### Task instructions:
Take the data below and filter it for lines containing the word "trash"; show each line found.

### Material provided:

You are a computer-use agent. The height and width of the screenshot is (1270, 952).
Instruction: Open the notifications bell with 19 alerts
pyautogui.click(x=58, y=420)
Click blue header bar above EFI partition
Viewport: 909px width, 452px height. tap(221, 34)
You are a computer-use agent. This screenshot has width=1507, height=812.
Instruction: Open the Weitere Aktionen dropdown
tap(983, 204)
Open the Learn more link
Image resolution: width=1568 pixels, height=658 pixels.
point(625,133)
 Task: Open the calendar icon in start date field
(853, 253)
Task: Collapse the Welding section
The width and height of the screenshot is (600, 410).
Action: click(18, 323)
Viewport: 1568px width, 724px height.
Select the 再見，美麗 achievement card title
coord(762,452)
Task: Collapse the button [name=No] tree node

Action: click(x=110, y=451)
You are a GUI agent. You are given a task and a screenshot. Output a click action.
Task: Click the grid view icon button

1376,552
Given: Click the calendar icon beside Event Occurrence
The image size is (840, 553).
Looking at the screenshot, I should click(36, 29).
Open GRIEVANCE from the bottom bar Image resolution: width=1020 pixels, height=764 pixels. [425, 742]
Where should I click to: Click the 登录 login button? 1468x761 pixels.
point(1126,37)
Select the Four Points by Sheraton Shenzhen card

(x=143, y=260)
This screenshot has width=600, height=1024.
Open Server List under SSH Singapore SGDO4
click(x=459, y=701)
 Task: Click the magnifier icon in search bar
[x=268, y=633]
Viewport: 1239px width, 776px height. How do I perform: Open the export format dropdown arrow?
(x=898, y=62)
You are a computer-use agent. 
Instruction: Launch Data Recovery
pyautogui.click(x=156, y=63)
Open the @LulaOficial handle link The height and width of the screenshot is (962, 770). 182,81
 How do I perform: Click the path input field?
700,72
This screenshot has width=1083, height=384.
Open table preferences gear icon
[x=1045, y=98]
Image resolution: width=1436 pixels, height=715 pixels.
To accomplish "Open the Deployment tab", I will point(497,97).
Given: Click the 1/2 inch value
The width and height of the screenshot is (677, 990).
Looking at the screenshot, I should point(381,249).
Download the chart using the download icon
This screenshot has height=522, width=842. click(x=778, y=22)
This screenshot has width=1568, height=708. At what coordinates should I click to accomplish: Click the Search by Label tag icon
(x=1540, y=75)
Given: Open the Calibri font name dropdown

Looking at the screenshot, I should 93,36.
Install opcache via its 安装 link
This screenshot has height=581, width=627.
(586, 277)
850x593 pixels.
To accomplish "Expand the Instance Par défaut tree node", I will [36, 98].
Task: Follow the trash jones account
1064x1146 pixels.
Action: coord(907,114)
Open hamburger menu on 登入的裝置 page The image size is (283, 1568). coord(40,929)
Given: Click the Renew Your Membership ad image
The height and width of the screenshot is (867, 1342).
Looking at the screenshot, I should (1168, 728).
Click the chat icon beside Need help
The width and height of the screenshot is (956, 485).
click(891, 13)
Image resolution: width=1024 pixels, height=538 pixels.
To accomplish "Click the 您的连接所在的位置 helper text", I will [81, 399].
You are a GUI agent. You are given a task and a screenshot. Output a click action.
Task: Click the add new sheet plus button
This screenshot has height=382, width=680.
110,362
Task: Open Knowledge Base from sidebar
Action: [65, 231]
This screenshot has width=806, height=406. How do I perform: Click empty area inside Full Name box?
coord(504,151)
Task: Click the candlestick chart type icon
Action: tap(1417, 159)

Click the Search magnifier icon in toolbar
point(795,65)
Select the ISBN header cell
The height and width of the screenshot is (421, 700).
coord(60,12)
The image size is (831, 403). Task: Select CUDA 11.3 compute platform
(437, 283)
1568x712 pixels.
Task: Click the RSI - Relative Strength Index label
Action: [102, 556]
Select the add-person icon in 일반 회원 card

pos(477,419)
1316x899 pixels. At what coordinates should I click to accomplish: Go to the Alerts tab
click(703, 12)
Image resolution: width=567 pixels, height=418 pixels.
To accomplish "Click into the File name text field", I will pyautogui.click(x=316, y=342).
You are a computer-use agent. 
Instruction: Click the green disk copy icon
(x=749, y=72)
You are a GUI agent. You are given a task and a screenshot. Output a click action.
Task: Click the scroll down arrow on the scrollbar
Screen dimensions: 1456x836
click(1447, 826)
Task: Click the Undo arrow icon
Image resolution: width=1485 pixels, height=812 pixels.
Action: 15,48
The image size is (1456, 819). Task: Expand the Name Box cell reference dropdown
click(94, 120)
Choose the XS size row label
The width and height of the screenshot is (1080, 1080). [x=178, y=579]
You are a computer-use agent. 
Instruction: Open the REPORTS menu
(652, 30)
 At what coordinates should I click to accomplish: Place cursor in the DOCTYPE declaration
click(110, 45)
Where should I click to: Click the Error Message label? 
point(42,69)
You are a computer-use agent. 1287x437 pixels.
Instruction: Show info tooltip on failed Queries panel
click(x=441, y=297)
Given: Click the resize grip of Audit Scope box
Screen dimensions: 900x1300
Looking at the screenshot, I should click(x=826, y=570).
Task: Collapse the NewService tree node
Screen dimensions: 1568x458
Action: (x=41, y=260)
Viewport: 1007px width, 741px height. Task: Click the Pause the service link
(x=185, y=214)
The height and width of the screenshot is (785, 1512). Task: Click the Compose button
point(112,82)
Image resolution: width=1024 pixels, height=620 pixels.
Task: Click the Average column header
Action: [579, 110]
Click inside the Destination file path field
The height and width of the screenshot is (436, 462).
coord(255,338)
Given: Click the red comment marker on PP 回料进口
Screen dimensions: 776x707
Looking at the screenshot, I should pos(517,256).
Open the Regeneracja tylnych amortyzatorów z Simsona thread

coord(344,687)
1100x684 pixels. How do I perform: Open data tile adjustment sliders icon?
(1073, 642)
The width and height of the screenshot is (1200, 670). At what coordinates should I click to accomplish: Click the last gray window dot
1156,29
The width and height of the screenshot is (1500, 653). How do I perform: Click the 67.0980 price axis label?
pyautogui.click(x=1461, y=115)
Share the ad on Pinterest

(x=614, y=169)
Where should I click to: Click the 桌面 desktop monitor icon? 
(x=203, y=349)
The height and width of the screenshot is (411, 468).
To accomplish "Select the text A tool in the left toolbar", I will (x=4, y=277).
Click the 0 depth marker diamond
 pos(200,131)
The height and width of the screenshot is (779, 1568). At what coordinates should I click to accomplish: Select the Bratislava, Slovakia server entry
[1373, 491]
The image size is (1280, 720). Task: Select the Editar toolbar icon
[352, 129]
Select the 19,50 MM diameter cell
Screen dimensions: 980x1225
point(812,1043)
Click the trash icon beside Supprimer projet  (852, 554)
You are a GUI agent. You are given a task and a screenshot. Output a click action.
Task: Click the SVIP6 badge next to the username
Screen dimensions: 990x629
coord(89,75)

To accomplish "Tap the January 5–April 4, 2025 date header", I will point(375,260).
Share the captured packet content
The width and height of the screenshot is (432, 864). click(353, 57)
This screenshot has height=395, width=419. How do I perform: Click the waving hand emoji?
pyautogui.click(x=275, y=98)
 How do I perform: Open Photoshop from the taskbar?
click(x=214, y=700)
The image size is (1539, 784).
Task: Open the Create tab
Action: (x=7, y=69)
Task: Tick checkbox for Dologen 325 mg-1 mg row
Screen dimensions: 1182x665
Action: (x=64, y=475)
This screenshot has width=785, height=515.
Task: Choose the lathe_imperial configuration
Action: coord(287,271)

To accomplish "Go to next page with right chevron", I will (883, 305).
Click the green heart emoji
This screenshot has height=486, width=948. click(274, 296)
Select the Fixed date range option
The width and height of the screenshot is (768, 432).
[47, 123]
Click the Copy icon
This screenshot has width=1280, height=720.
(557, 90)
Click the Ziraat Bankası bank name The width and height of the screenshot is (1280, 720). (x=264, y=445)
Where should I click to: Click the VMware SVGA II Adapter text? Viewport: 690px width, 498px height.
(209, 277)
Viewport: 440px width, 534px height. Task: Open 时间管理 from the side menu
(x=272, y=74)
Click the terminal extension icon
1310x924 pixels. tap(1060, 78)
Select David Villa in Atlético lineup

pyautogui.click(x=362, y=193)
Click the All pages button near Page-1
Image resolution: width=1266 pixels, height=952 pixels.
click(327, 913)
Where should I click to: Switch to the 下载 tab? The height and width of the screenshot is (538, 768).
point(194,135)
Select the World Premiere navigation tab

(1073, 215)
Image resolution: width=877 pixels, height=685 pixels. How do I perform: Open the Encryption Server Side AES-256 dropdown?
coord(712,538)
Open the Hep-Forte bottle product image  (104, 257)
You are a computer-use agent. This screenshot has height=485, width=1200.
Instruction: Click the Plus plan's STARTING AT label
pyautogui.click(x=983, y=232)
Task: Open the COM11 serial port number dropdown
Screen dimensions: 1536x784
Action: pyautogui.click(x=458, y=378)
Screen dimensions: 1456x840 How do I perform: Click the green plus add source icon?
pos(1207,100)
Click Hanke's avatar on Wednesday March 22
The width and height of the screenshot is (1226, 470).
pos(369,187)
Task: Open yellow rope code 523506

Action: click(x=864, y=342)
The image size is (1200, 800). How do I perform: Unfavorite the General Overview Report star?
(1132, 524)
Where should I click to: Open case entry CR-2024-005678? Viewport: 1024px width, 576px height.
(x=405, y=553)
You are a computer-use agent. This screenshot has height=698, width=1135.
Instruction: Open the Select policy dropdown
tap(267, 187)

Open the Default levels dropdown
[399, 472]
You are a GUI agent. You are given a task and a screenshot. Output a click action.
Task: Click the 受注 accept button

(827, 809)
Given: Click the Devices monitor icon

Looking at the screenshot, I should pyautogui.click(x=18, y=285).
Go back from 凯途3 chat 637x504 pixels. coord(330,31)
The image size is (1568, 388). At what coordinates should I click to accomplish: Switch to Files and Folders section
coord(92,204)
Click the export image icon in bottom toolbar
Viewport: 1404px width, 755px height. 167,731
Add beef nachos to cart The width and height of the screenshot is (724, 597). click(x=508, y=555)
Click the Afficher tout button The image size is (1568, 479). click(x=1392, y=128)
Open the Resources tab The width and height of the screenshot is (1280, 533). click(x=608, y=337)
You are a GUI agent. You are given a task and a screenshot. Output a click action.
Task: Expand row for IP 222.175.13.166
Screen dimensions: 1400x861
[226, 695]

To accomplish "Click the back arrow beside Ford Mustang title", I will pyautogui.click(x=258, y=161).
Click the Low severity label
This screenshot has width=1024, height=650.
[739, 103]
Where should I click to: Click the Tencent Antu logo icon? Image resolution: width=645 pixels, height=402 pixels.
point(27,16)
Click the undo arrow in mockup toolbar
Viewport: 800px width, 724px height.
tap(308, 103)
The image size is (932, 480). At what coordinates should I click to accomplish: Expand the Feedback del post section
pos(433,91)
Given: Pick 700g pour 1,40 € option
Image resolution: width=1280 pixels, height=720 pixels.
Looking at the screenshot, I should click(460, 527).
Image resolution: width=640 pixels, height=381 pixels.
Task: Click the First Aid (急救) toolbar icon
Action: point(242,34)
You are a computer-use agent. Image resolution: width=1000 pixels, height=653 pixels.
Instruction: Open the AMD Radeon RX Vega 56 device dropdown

### Answer to this exercise:
Task: Follow the trash jones account
Click the trash icon beside Supprimer projet  (852, 554)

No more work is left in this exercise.